B1: The hourly wage of individuals who completed primary education (NIVEL_ED=2) is on average 27.71% higher than those who did not complete it (with all else constant). It is not statistically significant at the 0.05 significance level, as its p-value is higher.
B2: The hourly wage of individuals with incomplete secondary education (NIVEL_ED=3) is on average 66.95% higher than that of the baseline group (with all else constant). It is statistically significant at the 0.05 significance level, as its p-value is lower.
B3: The hourly wage of individuals who completed secondary education (NIVEL_ED=4) is on average 76.39% higher than the baseline group (with all else constant). It is statistically significant at the 0.05 significance level, as its p-value is lower.
B4: The hourly wage of individuals with incomplete university-level education (NIVEL_ED=5) is on average 126.02% higher than the baseline group (with all else constant). It is statistically significant at the 0.05 significance level, as its p-value is lower.

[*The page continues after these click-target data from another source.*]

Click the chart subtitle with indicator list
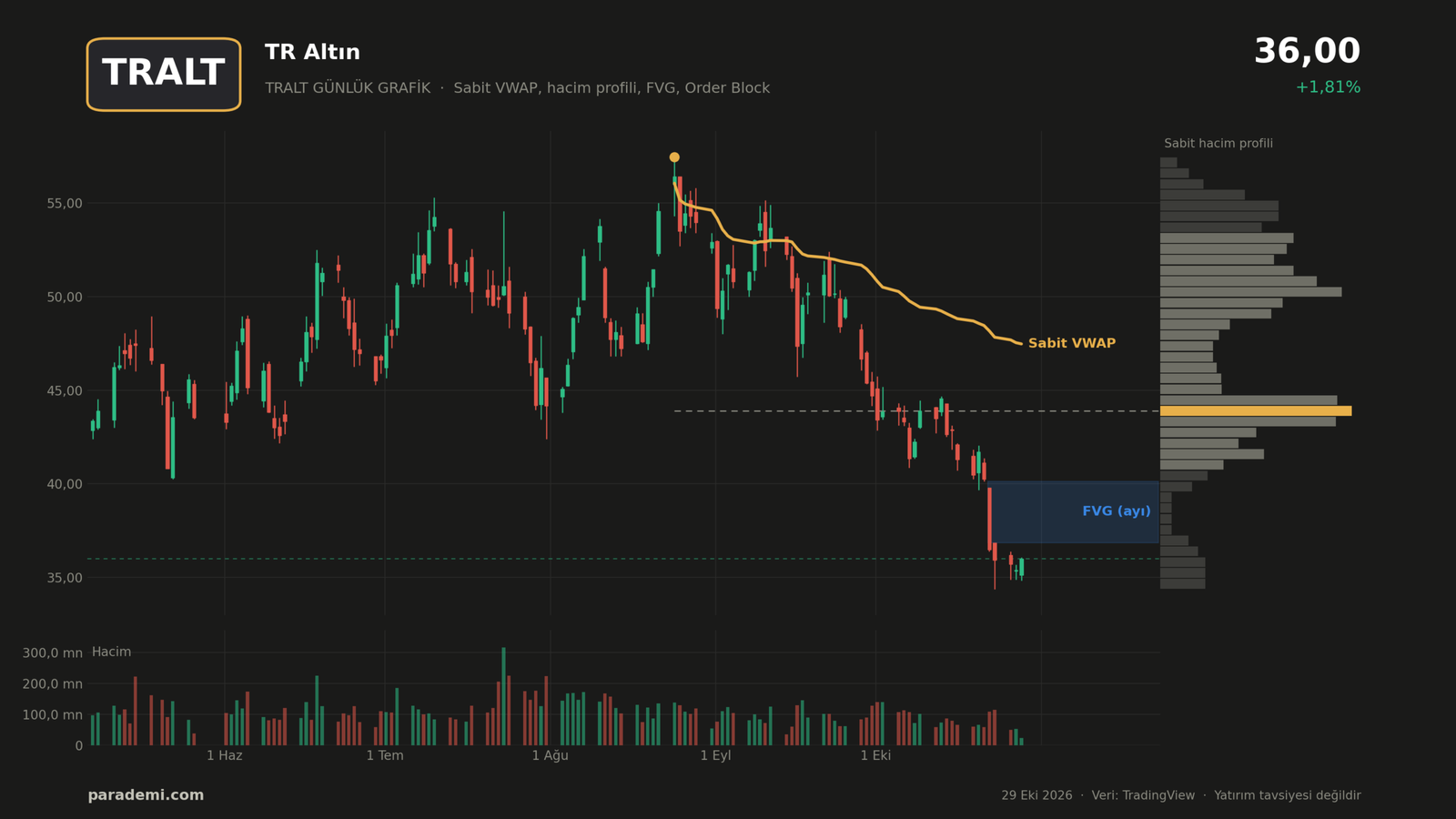 pos(517,88)
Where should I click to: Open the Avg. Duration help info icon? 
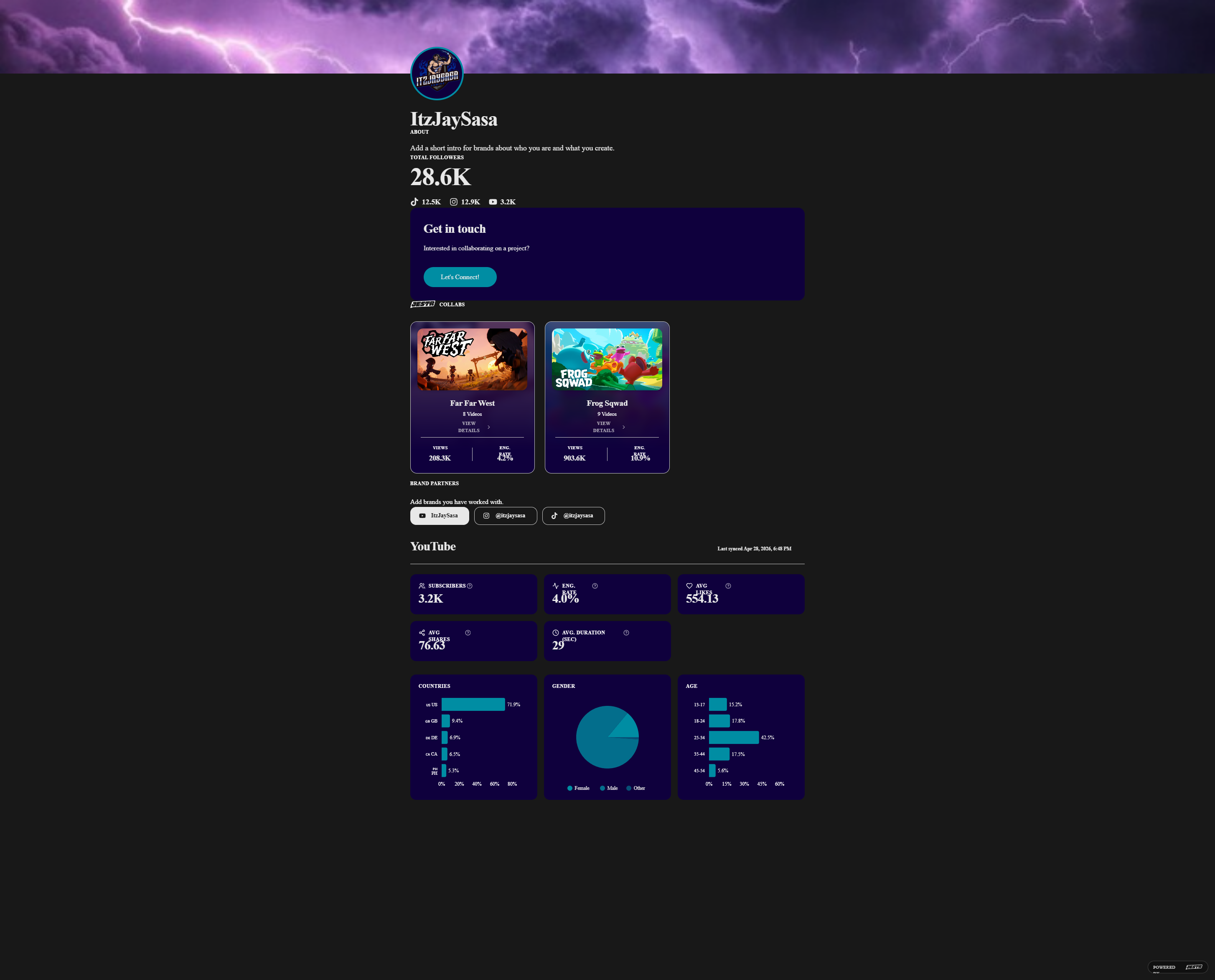pyautogui.click(x=626, y=633)
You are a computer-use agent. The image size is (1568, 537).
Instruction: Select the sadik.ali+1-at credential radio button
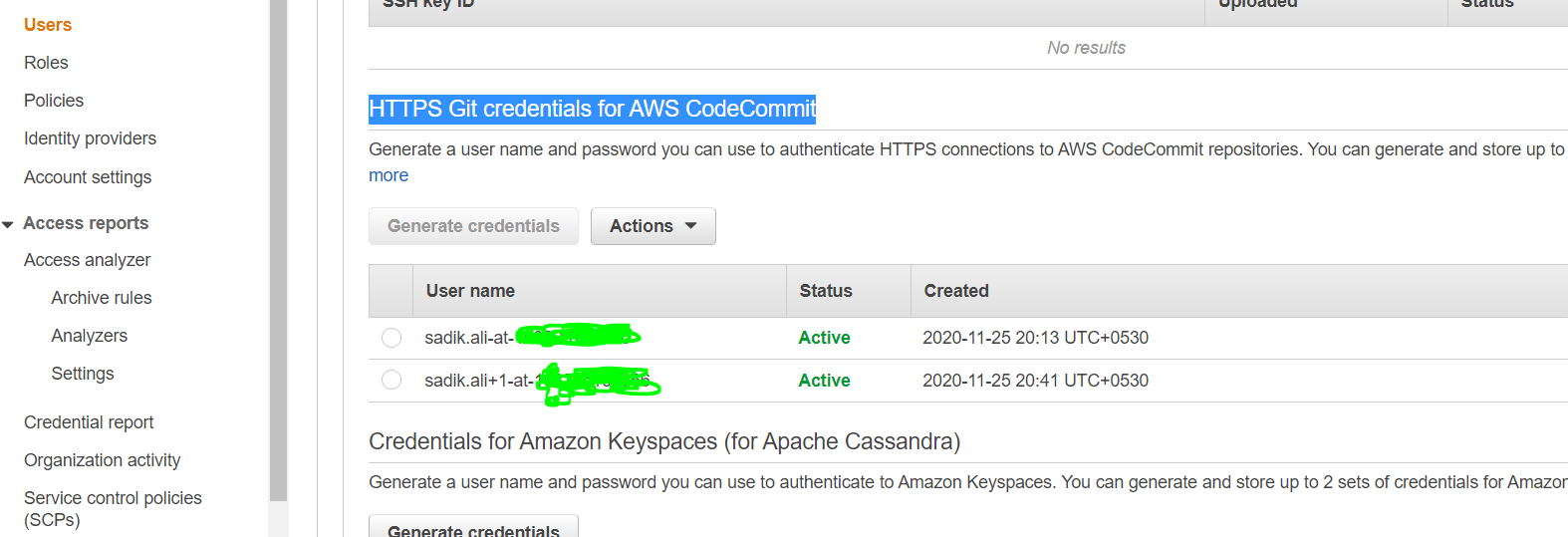click(x=392, y=380)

B5: The hourly wage of individuals who completed university-level education (NIVEL_ED=6) is on average 221.02% higher than the baseline group (with all else constant). It is statistically significant at the 0.05 significance level, as its p-value is lower.
B6: With a 1-unit increase in potential years of experience, the average hourly wage increases by 3.47% (with all else constant). It is statistically significant at the 0.05 significance level, as its p-value is lower.

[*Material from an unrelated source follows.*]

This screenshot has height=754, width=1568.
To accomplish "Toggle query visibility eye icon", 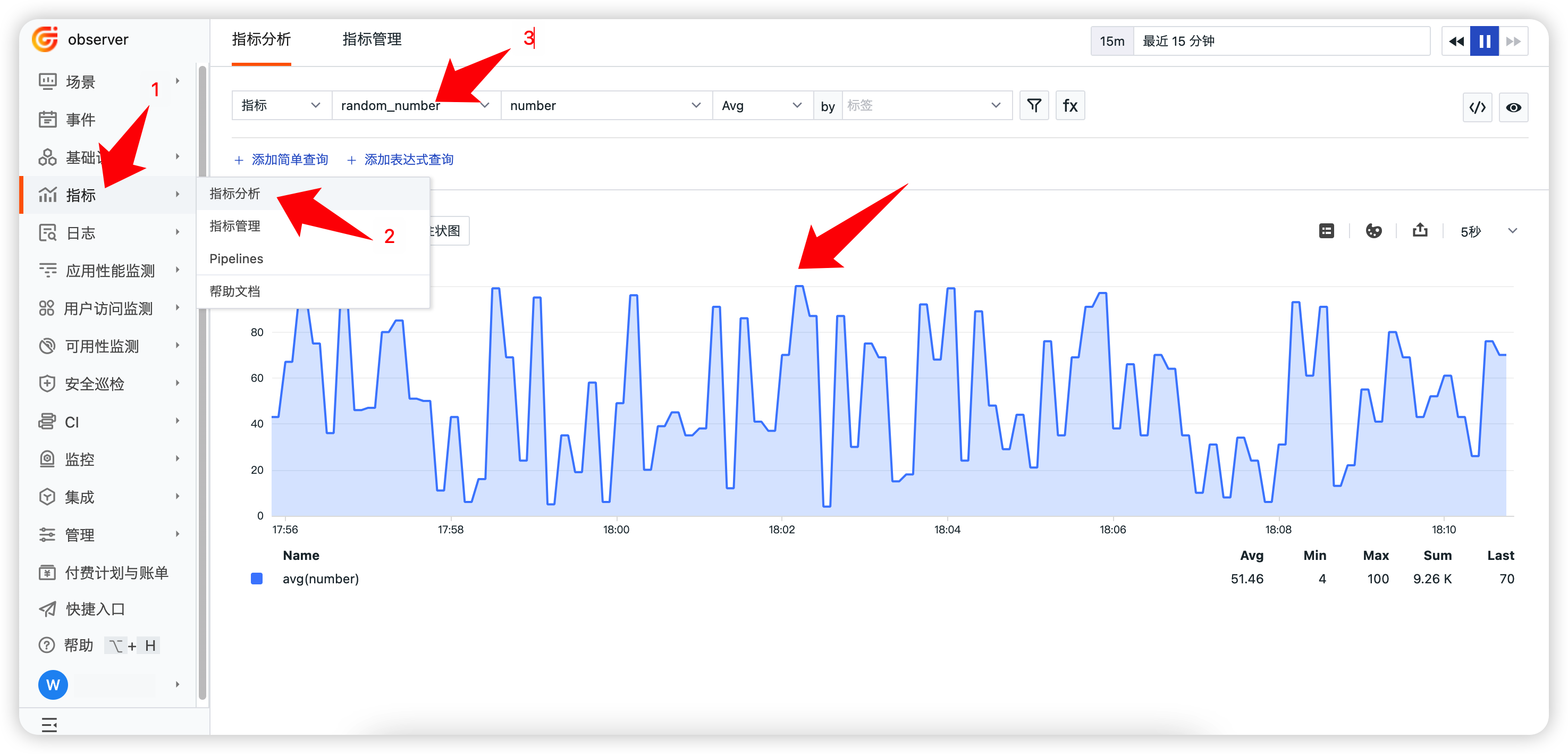I will pyautogui.click(x=1513, y=107).
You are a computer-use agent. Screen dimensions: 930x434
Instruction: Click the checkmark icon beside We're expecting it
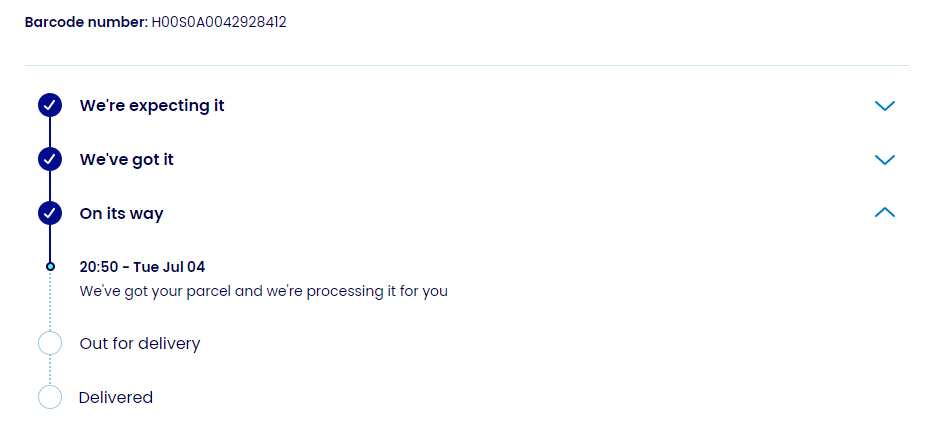pos(50,105)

B7: With a 1-unit increase in the square of potential experience, the average hourly wage decreases by -0.05% (with all else constant). It is statistically significant at the 0.05 significance level, as its p-value is lower.
B8: Following the logarithmic approximation method and keeping other factors constant, the hourly wage of women is on average 18.4% lower than that of men. It is statistically significant at the 0.05 significance level, as its p-value is lower.

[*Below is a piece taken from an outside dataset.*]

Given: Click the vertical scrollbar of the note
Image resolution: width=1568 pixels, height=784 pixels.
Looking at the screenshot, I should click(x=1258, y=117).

It’s essential to determine if they follow a normal distribution or not because it’s a key assumption required for inference.
To understand the type of distribution of the residuals, we’ll conduct a normality test, specifically the Jarque-Bera test:
We establish hypotheses for the normality of errors:
H0: Errors (\(\mu\)) are normally distributed (\(\mu \sim N(\mu, \sigma^2)\))
H1: Errors (\(\mu\)) are not normally distributed (\(\mu \not\sim N(\mu, \sigma^2)\))
We set a significance level of 0.05
Decision rule: if the p-value associated with the test is less than the significance level -> Reject H0
Test
residuos <- residuals(modelo1)
test_result <- jarque.bera.test(residuos)
##
## Jarque Bera Test
##
## data: residuos
## X-squared = 79.193, df = 2, p-value < 2.2e-16
Decision As the p-value is less than the chosen significance level (0.05), there is sufficient evidence to reject the null hypothesis, indicating that the residuals are not normally distributed.
Histogram
hist(x = residuos, main = "Residuals Histogram", xlab = "Residuals", ylab = "Frequency")
Visually, the residuals seem to exhibit a slight leftward skew.